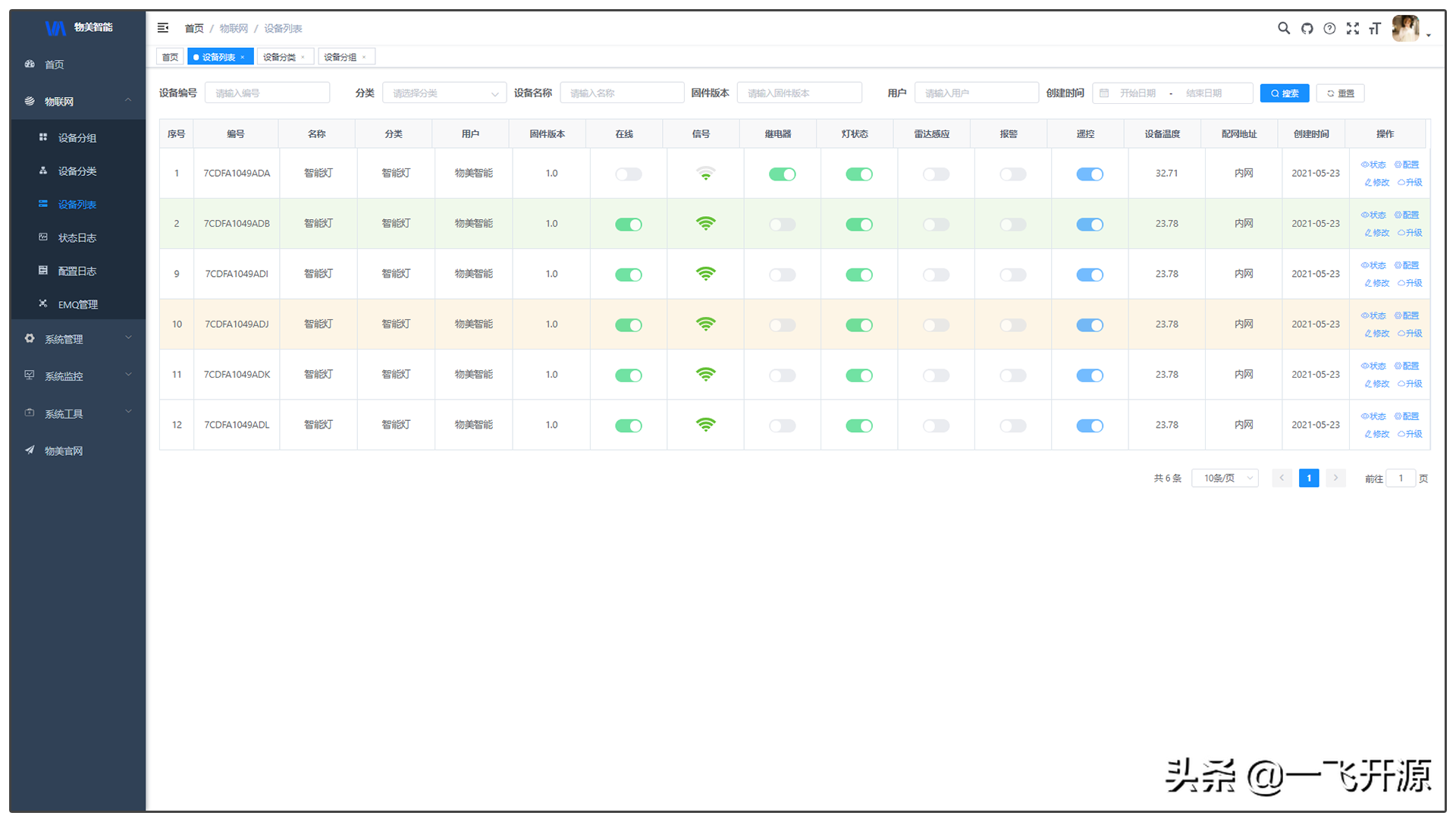Click the fullscreen expand icon
Image resolution: width=1456 pixels, height=819 pixels.
[1352, 27]
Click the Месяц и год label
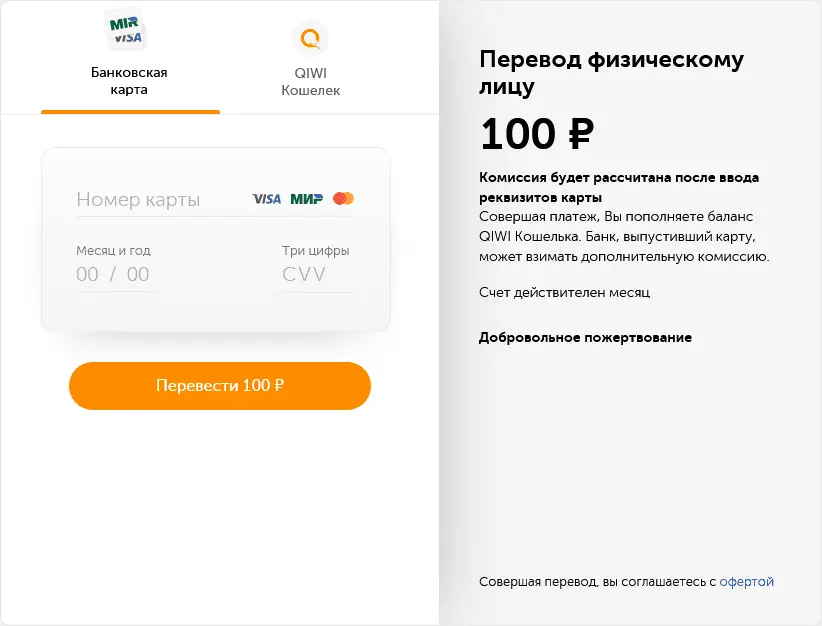The height and width of the screenshot is (626, 822). tap(113, 251)
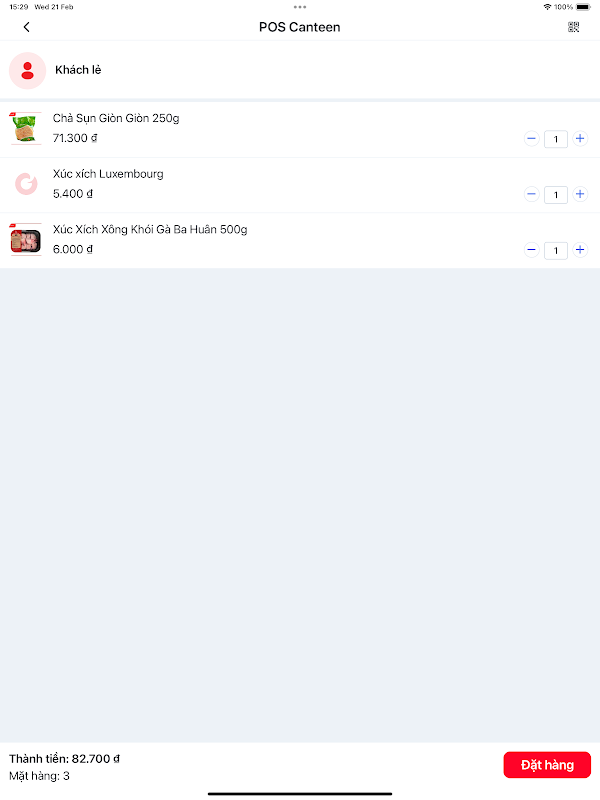The image size is (600, 800).
Task: Increase quantity of Chả Sụn Giòn Giòn
Action: (x=580, y=138)
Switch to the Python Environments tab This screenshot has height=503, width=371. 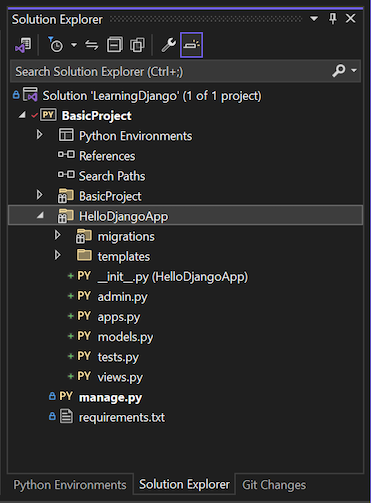pyautogui.click(x=70, y=485)
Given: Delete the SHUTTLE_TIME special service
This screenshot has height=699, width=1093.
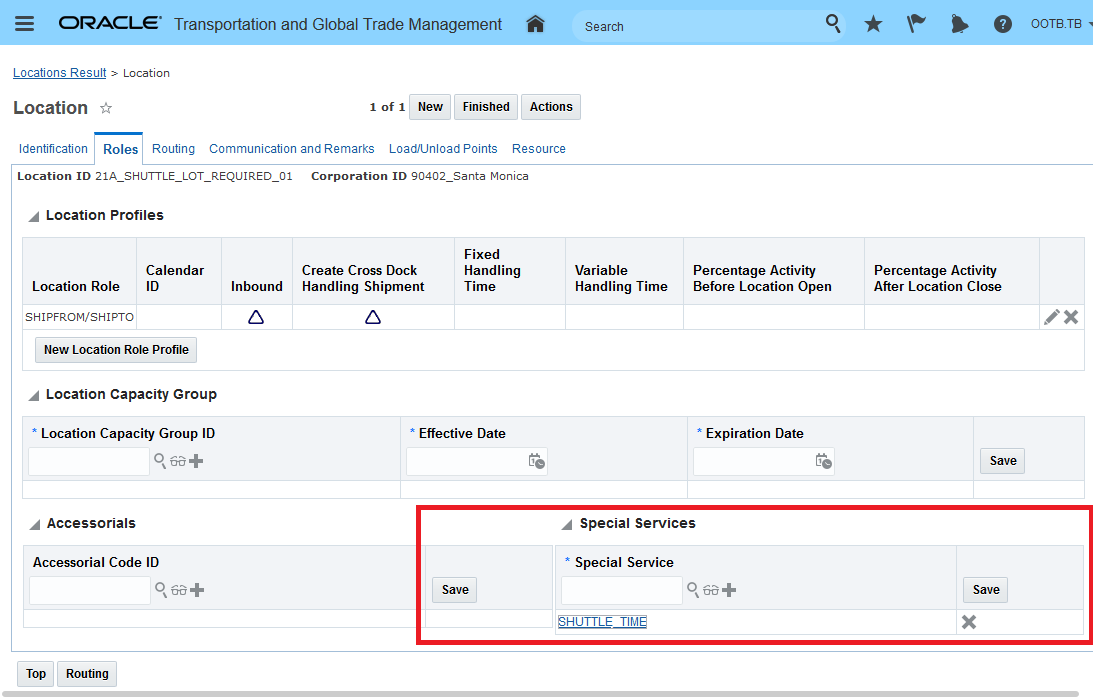Looking at the screenshot, I should coord(968,622).
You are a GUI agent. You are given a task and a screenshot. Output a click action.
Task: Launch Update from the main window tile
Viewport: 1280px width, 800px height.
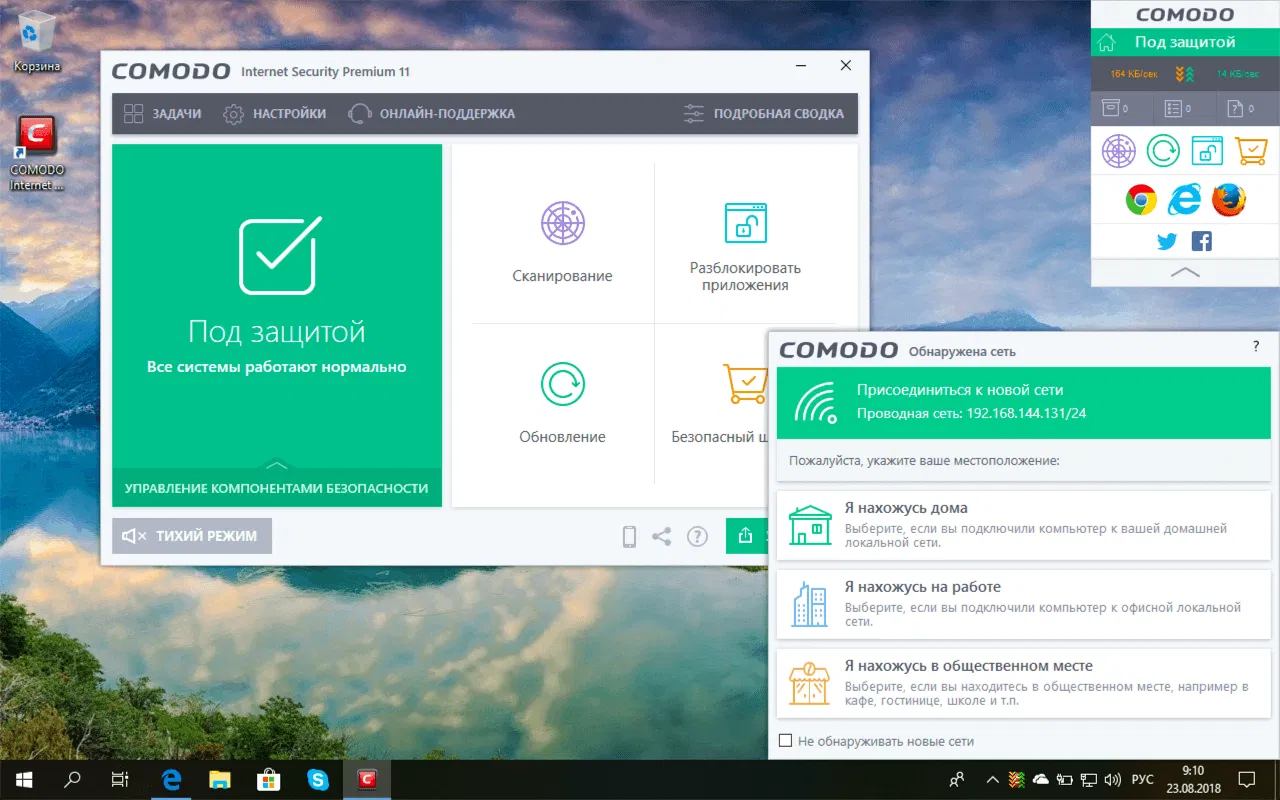562,400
══════════════════════════════
▶ _Your goal_
Output only the lines running from the line with "This screenshot has height=699, width=1093." through the last line of the entries above, inclusive, with pictures excluded.

▶ _Solution to this problem_
This screenshot has height=699, width=1093.
Looking at the screenshot, I should coord(968,622).
You are a GUI agent. You are given a task and a screenshot. Output a click action.
Task: Launch Update from the main window tile
Viewport: 1280px width, 800px height.
562,400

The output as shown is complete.